Records from a dataset

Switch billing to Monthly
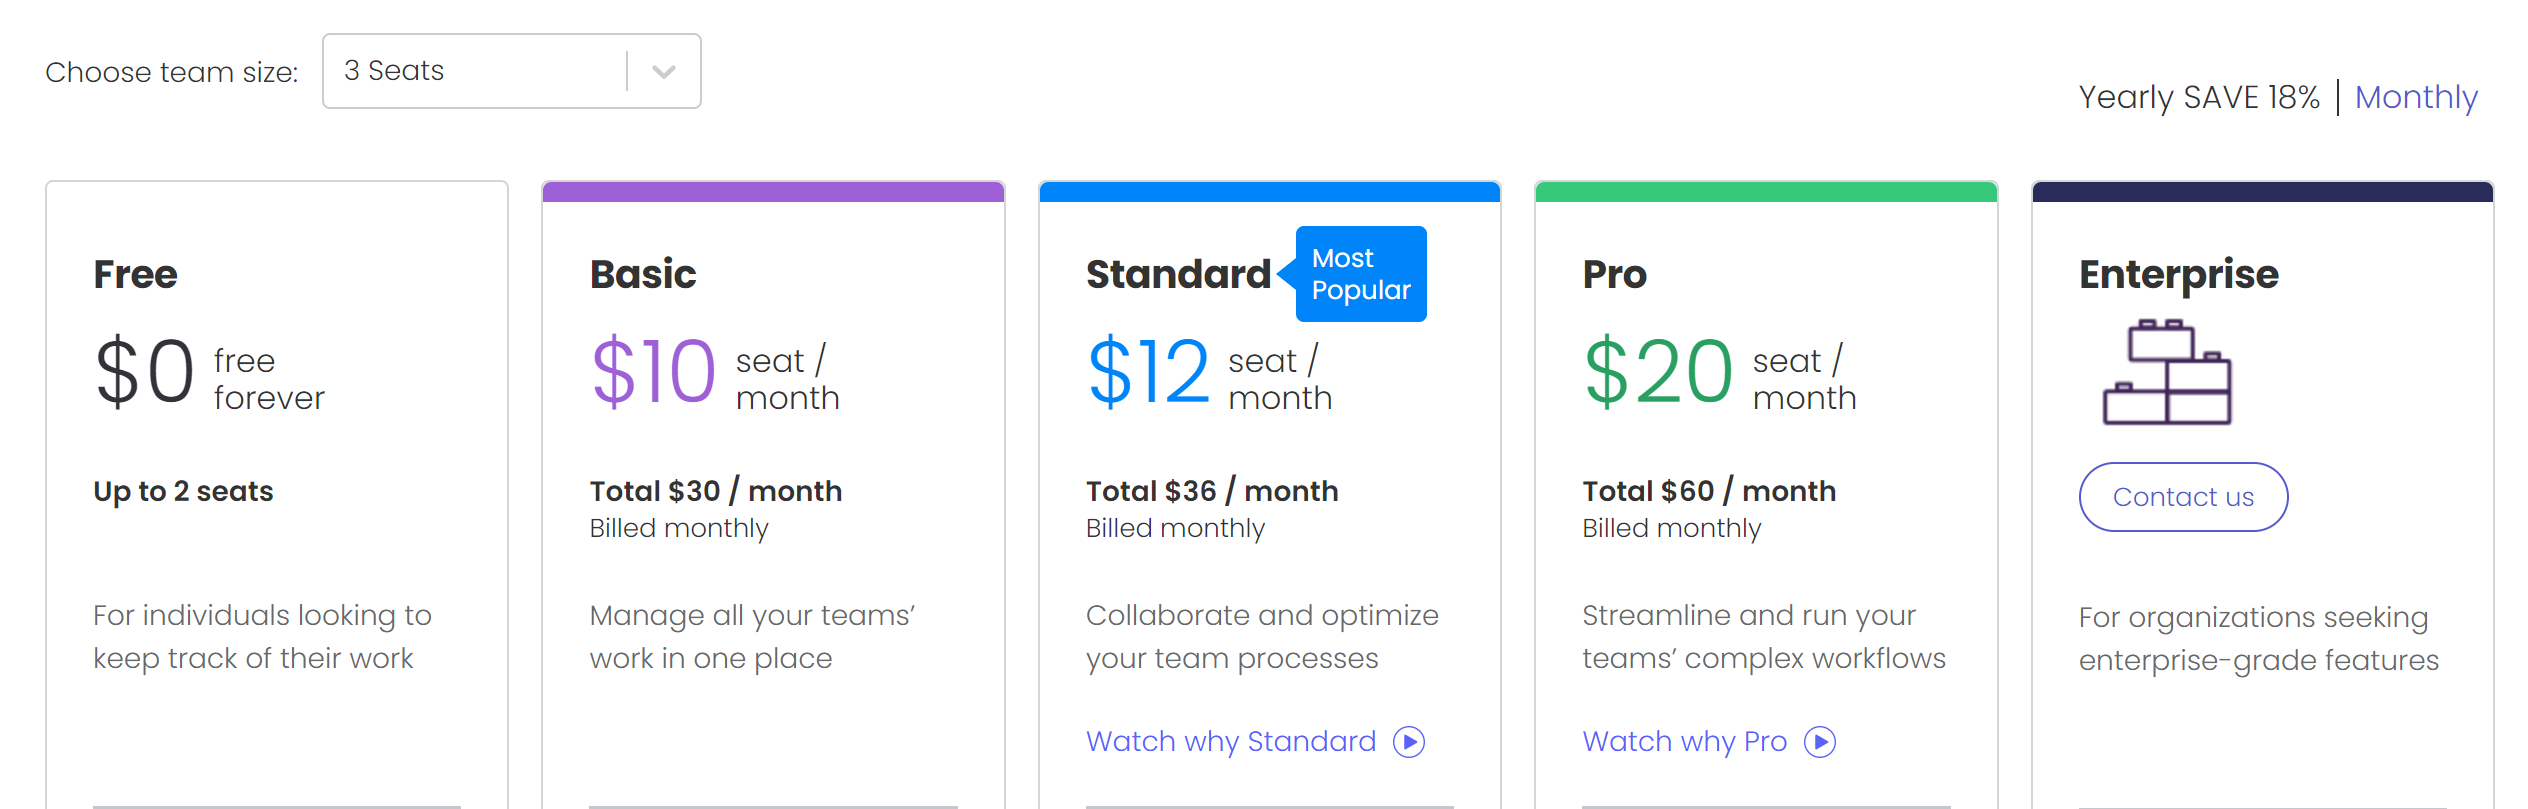Image resolution: width=2528 pixels, height=809 pixels. coord(2417,97)
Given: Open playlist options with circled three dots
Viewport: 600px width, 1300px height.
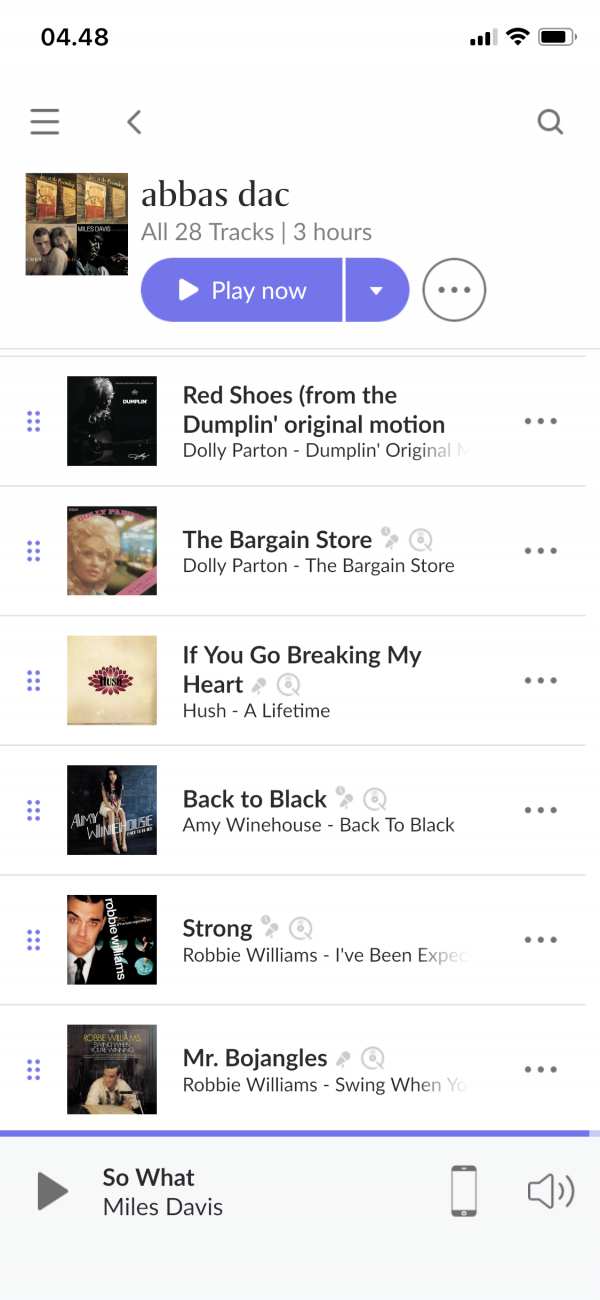Looking at the screenshot, I should tap(454, 290).
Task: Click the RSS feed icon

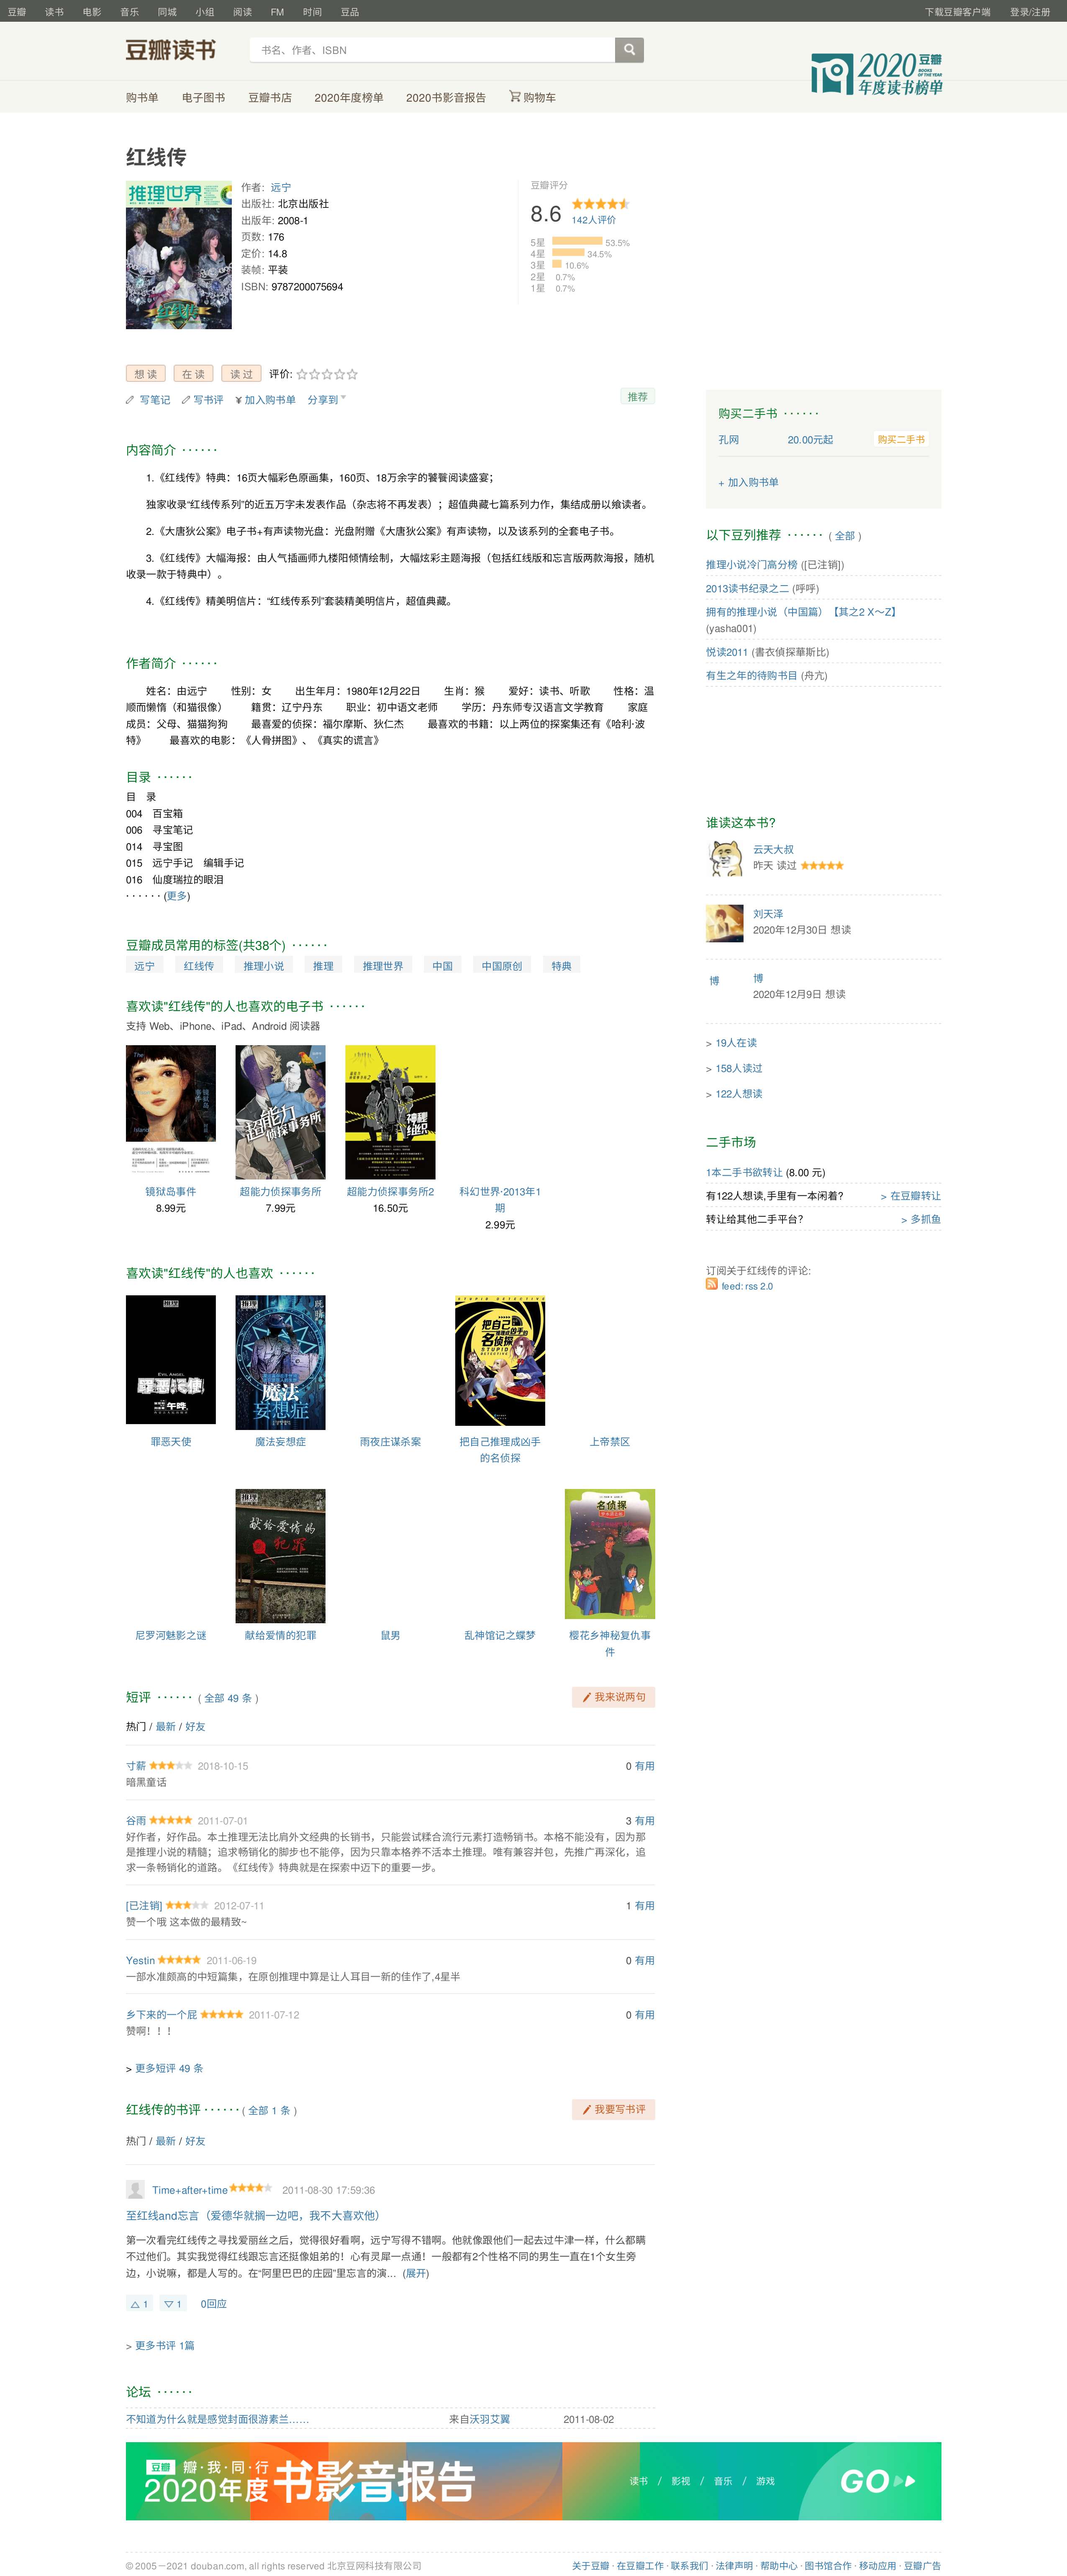Action: pyautogui.click(x=711, y=1285)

--- EXERCISE REQUIREMENTS ---
Your copy should hold exactly the lines from the one with "Viewport: 600px width, 1300px height." through the final line of the records, both ends included, and no pictures.

--- EXERCISE RESULT ---
Viewport: 600px width, 1300px height.
Looking at the screenshot, I should tap(454, 290).
Task: Click the RSS feed icon

Action: pyautogui.click(x=711, y=1285)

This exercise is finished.